Halong Bay is one of the “must dos” in Southeast Asia. Located in the Gulf of Tonkin, the bay is famous for abrupt karst rock formations caused by millions of years of geomorphology (thanks google) that jut out of the sea beautifully and randomly. The rock formations and resulting caves are uninhabitable and have thus been largely untouched, which adds to their appeal.
What haven’t been untouched, however, are the surrounding waters littered with cruise boats shuttling armies of tourists to visit the region from nearby Hanoi. The second we set foot in the Vietnamese capital, we were inundated with hoards of booking agents, intoxicated by the sight of fresh tourist blood to generate commission fees from booking a cruise trip. After spending 20+ hours and an overnight on two buses en route from Hoi An, we were anxious to find a room and crash for a few hours and were thankful when we found one fairly quickly.
But the hounding didn’t stop at our guesthouse…
After agreeing on a price for the night and settling in to our room, the guesthouse owner proceeded to tell us we couldn’t stay there unless we booked our Halong Bay cruise through her. Alison and I immediately laughed in her face, which did the trick in conveying how ridiculous this was and that we would book through whoever we damn well pleased if she wanted us to stay there. If we weren’t so exhausted we would have immediately left, but we didn’t have the energy to repack and reluctantly handed over our passports (most Vietnamese guesthouses require them as payment insurance) after getting past the cruise hocus pocus.

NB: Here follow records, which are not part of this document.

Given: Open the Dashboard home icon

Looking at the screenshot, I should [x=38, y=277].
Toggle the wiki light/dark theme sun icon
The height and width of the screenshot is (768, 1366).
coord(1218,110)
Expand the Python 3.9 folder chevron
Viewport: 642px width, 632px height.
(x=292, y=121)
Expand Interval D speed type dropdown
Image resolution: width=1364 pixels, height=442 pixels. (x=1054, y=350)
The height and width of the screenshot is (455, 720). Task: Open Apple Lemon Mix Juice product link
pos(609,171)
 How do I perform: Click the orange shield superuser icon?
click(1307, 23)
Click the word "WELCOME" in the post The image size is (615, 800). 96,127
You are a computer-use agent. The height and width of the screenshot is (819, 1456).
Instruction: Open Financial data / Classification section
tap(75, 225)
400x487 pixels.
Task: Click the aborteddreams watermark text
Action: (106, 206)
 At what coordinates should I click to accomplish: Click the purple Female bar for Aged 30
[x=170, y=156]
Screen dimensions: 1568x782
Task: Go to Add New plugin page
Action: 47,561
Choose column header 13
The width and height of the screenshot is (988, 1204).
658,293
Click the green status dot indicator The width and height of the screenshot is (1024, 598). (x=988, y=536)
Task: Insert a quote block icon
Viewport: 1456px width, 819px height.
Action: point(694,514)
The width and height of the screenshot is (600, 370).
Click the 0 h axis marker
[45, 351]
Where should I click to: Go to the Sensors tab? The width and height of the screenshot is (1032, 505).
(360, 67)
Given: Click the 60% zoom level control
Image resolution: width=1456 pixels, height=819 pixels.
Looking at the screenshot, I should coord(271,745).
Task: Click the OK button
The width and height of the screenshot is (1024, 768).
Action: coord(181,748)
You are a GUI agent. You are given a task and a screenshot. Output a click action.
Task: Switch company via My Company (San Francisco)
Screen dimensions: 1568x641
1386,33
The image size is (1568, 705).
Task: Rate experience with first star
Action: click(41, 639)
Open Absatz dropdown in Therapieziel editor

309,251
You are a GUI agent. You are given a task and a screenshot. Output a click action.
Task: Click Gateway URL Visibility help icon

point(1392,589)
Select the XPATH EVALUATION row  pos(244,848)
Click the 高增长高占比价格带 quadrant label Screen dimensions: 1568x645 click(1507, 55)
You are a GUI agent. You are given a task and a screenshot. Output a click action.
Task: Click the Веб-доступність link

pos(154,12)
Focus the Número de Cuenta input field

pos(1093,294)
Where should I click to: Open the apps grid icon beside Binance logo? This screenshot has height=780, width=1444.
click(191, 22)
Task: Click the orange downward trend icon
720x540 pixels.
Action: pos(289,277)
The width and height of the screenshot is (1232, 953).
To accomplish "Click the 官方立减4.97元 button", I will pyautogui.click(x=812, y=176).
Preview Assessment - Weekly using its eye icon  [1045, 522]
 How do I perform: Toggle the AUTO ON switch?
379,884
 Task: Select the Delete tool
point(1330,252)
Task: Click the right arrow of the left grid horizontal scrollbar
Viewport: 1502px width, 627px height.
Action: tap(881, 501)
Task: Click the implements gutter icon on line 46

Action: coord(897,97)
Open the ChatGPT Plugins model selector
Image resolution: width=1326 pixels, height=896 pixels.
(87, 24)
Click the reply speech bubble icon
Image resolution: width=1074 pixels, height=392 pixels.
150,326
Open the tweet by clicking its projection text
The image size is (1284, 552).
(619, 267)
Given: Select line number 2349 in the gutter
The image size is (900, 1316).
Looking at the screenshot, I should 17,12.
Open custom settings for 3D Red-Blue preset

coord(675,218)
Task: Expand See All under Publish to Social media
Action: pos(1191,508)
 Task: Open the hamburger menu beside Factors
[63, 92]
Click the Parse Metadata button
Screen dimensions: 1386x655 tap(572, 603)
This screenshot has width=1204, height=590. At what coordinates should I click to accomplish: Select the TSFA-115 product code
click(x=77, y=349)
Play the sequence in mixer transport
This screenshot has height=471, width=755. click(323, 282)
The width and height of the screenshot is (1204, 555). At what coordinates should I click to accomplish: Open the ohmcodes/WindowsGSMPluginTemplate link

You should go to Halong Bay, but realize YOU ARE GOING TO BE SCAMMED
Booking a cruise in Halong Bay is a crap shoot. There are literally hundreds of booking agents and dozens of operators offering primarily one, two, and three day options ranging from $25/ day up to over $200/ day per person. We spent a fair amount of time researching the operators to decide on the handful of companies we’d be comfortable with and went to 5 or 6 booking agents until we found one that booked cruises for one of the options we liked.
We’d soon find out this was a complete waste of time.
As it turned out, we ended up on a cruise with a completely different operator than we’d booked, on a boat that couldn’t have been more different than the pictures showed to us by the booking agent, and the majority of the activities that were “included” in the trip were definitely not included. Such is Asia.
What we were told the boat would look like…
Actual pictures of our boat…
After getting past the initial feeling of being scammed, the only thing left to do was enjoy the beautiful scenery and make some new friends, which was easy to do given the surroundings, affable cruise mates, and copious amounts of Crown Royal.
SO HOW SHOULD I GO ABOUT BOOKING A CRUISE TO HALONG BAY?
If you book a Halong Bay trip chances are very high you are going to get scammed. But you have to go there because it’s gorgeous. And you have to accept the scamming as part of the experience. Ignore the pictures in the catalogs, the review forums on tripadvisor, and even the advice of fellow travelers. The more you pay, the more relative luxury you will receive. Negotiate heavily as the agents take heavy commissions. You will inevitably end up on a different boat with a different company than you expected. But if you pay more, you will get more (generally). Most importantly, just go with whatever happens and if you don’t like the boat, just look around at the amazing scenery with a cocktail in hand. And try the muddy oysters.